§ Task requirements:
Which lines in the listing below contain the word "height"? Collect every such line and copy each one in full.

§ Source data:
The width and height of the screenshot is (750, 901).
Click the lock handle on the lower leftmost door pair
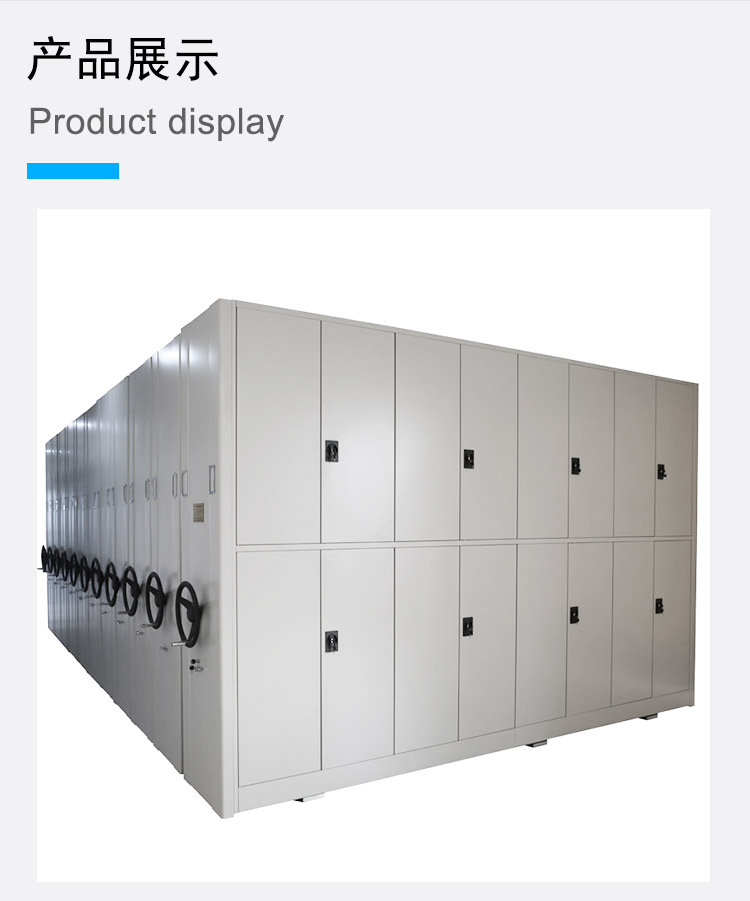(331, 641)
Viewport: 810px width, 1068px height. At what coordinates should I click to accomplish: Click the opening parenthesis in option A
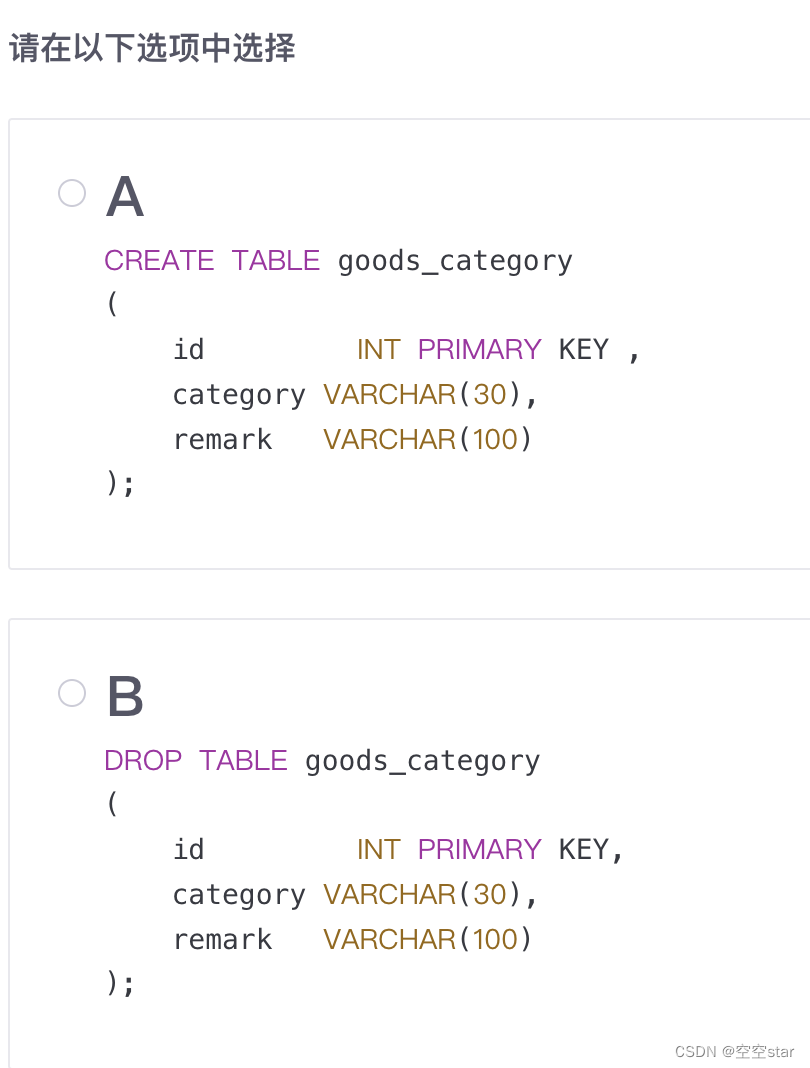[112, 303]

§ Response to the task:
The width and height of the screenshot is (750, 901).
Viewport: 810px width, 1068px height. At what coordinates should I click to accomplish: Click the opening parenthesis in option A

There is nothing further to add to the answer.